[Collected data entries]
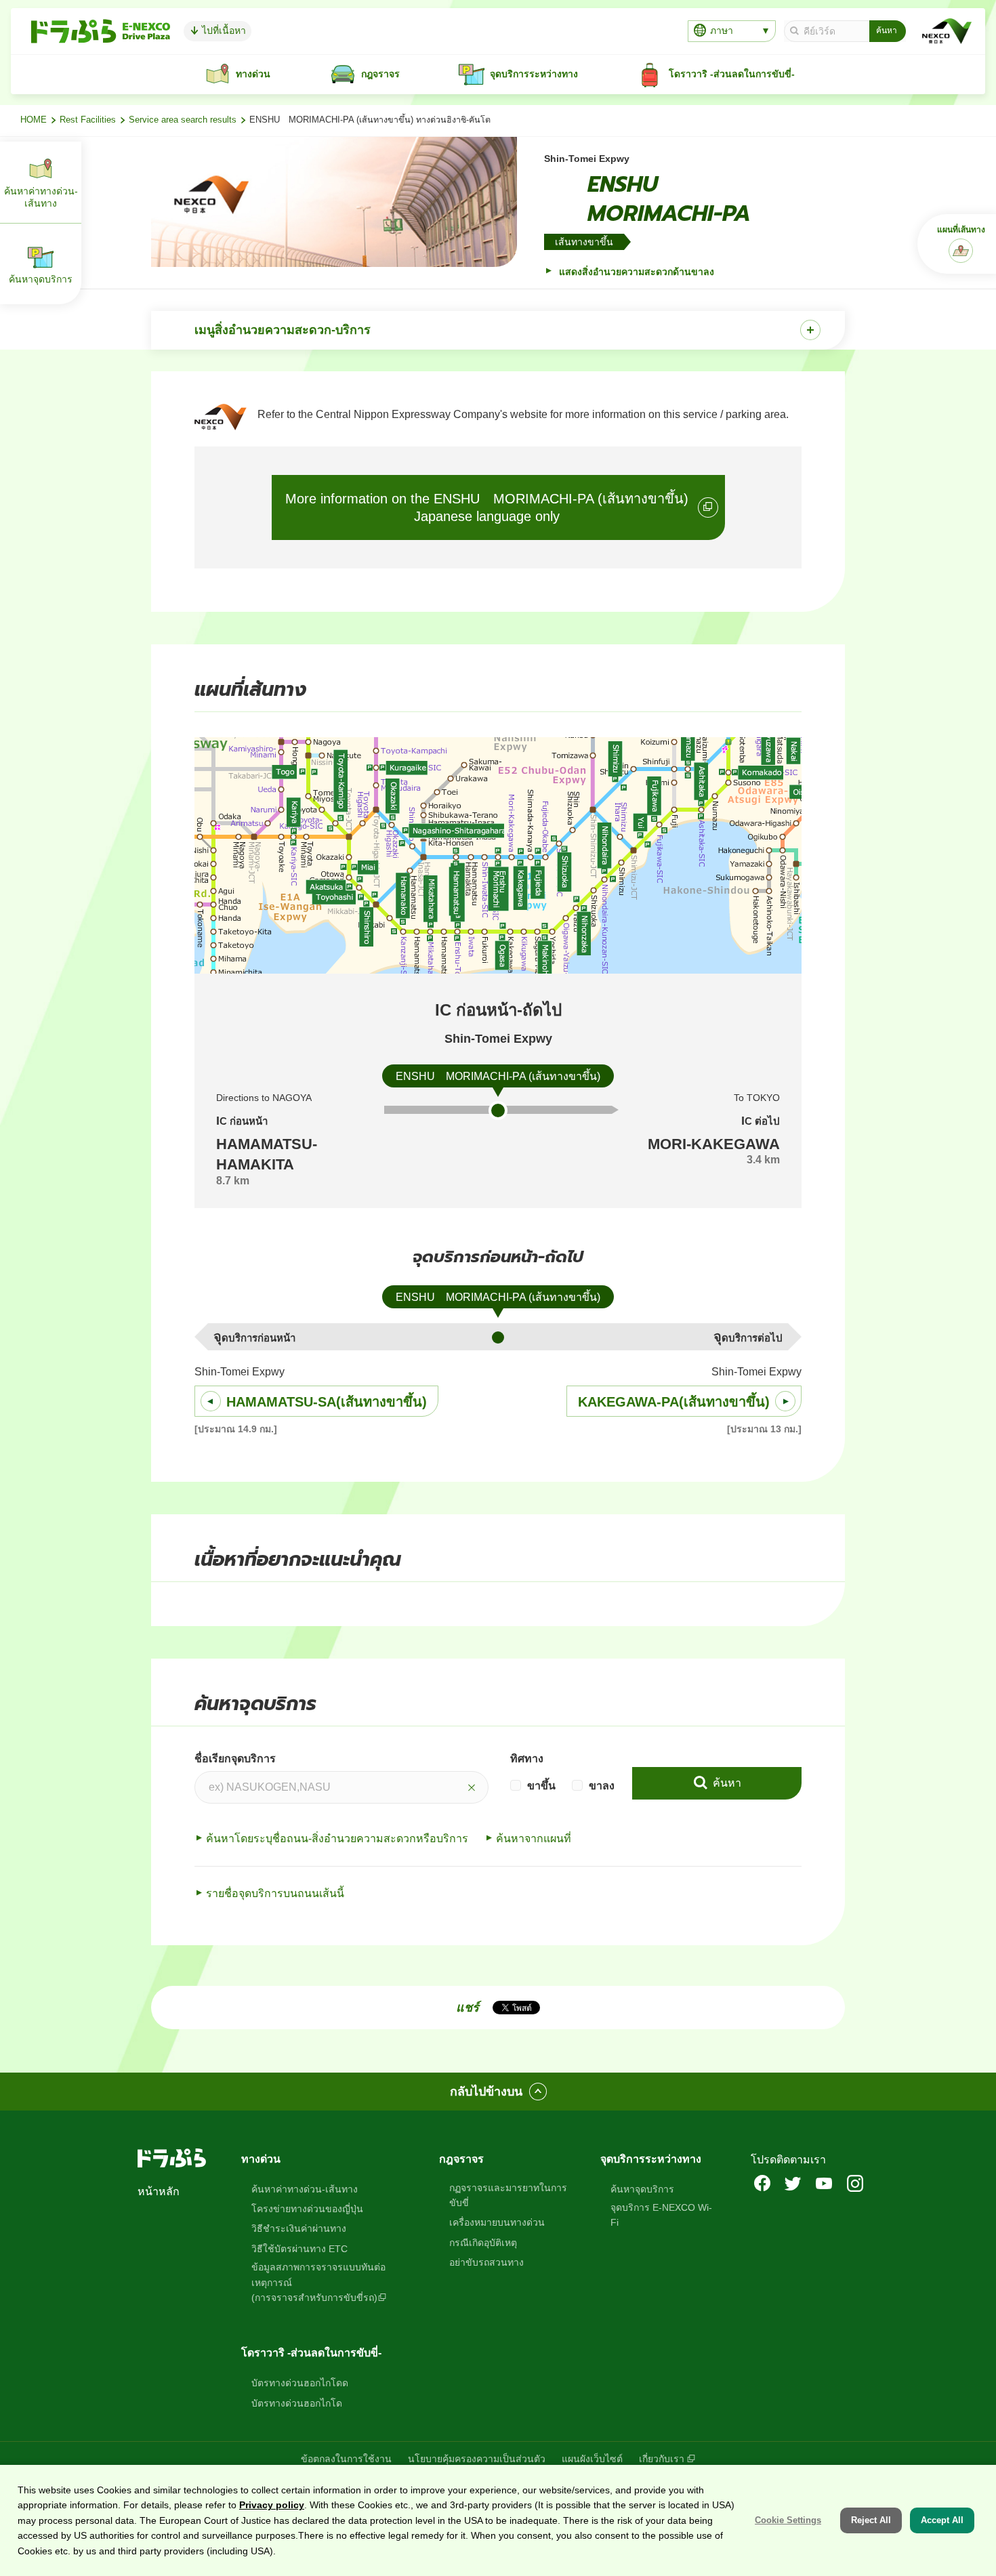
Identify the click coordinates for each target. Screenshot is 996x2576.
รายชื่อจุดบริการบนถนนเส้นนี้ (275, 1893)
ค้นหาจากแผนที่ (533, 1838)
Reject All (871, 2520)
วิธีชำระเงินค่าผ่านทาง (298, 2228)
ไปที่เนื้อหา (222, 30)
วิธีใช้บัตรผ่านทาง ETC (299, 2248)
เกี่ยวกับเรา (661, 2458)
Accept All (942, 2520)
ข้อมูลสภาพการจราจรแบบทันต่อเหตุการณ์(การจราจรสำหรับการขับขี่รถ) (318, 2282)
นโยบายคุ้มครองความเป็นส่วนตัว (476, 2458)
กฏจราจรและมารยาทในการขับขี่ (508, 2195)
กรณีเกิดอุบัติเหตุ (483, 2242)
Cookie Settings (788, 2520)
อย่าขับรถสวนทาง (486, 2262)
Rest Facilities (88, 120)
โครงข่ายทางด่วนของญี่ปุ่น (307, 2208)
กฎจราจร (461, 2159)
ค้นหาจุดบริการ (642, 2189)
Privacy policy (271, 2504)
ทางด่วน (261, 2159)
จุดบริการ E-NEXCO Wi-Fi (661, 2215)
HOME (33, 120)
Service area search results (182, 120)
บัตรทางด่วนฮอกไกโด (296, 2403)
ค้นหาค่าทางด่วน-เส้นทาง (304, 2189)
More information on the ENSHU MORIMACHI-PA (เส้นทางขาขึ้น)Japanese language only (486, 507)
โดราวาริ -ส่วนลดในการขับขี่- (311, 2353)
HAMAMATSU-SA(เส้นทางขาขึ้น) (326, 1401)
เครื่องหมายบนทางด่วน (497, 2222)
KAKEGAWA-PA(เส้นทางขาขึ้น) (674, 1401)
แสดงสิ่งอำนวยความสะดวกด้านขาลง (635, 271)
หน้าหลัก (159, 2191)
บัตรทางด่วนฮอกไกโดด (299, 2382)
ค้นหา (725, 1783)
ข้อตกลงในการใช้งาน (346, 2458)
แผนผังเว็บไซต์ (592, 2458)
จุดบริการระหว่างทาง (650, 2159)
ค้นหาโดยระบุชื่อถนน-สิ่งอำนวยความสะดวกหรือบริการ (337, 1838)
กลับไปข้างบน (486, 2091)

_What is needed_:
Pictures aside, retype the entries above exactly as they are.

_Response area_:
Identify the click coordinates for each target. Screenshot is 996x2576.
รายชื่อจุดบริการบนถนนเส้นนี้ (275, 1893)
ค้นหาจากแผนที่ (533, 1838)
Reject All (871, 2520)
วิธีชำระเงินค่าผ่านทาง (298, 2228)
ไปที่เนื้อหา (222, 30)
วิธีใช้บัตรผ่านทาง ETC (299, 2248)
เกี่ยวกับเรา (661, 2458)
Accept All (942, 2520)
ข้อมูลสภาพการจราจรแบบทันต่อเหตุการณ์(การจราจรสำหรับการขับขี่รถ) (318, 2282)
นโยบายคุ้มครองความเป็นส่วนตัว (476, 2458)
กฏจราจรและมารยาทในการขับขี่ (508, 2195)
กรณีเกิดอุบัติเหตุ (483, 2242)
Cookie Settings (788, 2520)
อย่าขับรถสวนทาง (486, 2262)
Rest Facilities (88, 120)
โครงข่ายทางด่วนของญี่ปุ่น (307, 2208)
กฎจราจร (461, 2159)
ค้นหาจุดบริการ (642, 2189)
Privacy policy (271, 2504)
ทางด่วน (261, 2159)
จุดบริการ E-NEXCO Wi-Fi (661, 2215)
HOME (33, 120)
Service area search results (182, 120)
บัตรทางด่วนฮอกไกโด (296, 2403)
ค้นหาค่าทางด่วน-เส้นทาง (304, 2189)
More information on the ENSHU MORIMACHI-PA (เส้นทางขาขึ้น)Japanese language only (486, 507)
โดราวาริ -ส่วนลดในการขับขี่- (311, 2353)
HAMAMATSU-SA(เส้นทางขาขึ้น) (326, 1401)
เครื่องหมายบนทางด่วน (497, 2222)
KAKEGAWA-PA(เส้นทางขาขึ้น) (674, 1401)
แสดงสิ่งอำนวยความสะดวกด้านขาลง (635, 271)
หน้าหลัก (159, 2191)
บัตรทางด่วนฮอกไกโดด (299, 2382)
ค้นหา (725, 1783)
ข้อตกลงในการใช้งาน (346, 2458)
แผนผังเว็บไซต์ (592, 2458)
จุดบริการระหว่างทาง (650, 2159)
ค้นหาโดยระบุชื่อถนน-สิ่งอำนวยความสะดวกหรือบริการ (337, 1838)
กลับไปข้างบน (486, 2091)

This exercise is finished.